OVH lost a datacenter on a fire, what do we learn?

We all do mistakes, but it’s easy to point fingers at others. Twitter and other social media platforms have been full of hate against OVH for the outage and a lot of lack of empathy for the people working on the problem. I’m afraid we will not learn anything, and this will repeat on the future.

The problem is not OVH, but us. We think we’re smart because we’re saving pennies, but in the end we fail at calculating risks and costs in such events; we deem these as impossible, because anything with a probability lower than 0.001% is just 0% for the human brain.

It is also not about choosing a different provider, there’s nothing too special about OVH that makes it more risky than other solutions when purchasing the same type of products. Cloud services also have the same risks when doing the same (naive) stuff.

And we should stop pretending that we all do things in the right way. Because we don’t, and we know it. Basically we’re afraid to admit it.

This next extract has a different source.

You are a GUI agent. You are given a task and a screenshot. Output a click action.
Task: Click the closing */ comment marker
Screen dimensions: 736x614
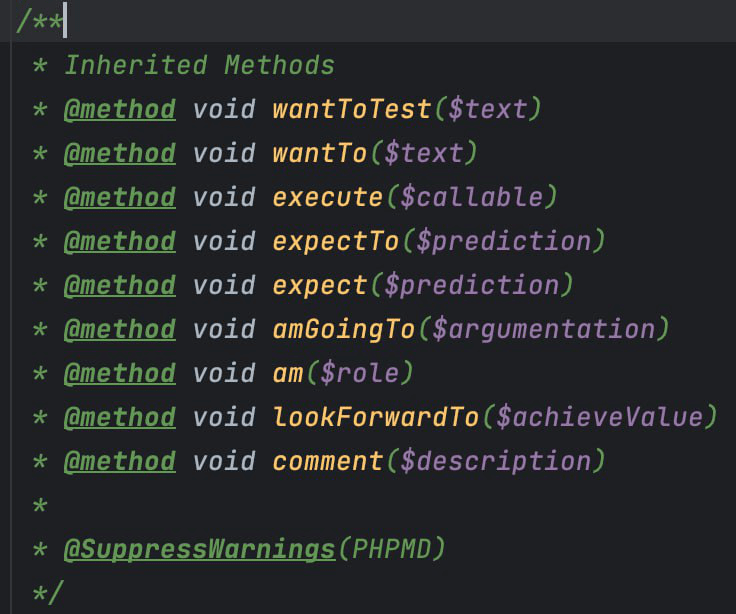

So yes, I am also at fault. I have more things without proper backup than I would like to admit. (I am talking at personal level here; at my workplace it’s handled quite rigorously)

A short story – I also got impacted by OVH

Few weeks ago (or maybe a month, I don’t recall anymore) I started playing Valheim with friends. It’s a nice game to pass time on; ideal for these days where we don’t have much to do outside our homes. Because we had to rely on a single player to be able to join, I thought, let’s create a proper Valheim Server.

So I went and got a small VPS in OVH and followed the process to enable Valheim on that, configured a DNS to be easy to fill in, and we began gaming together on the server.

And a week or so after I saw the tweets from several people about OVH data center on fire. I checked my VPS and surprise surprise… it doesn’t work.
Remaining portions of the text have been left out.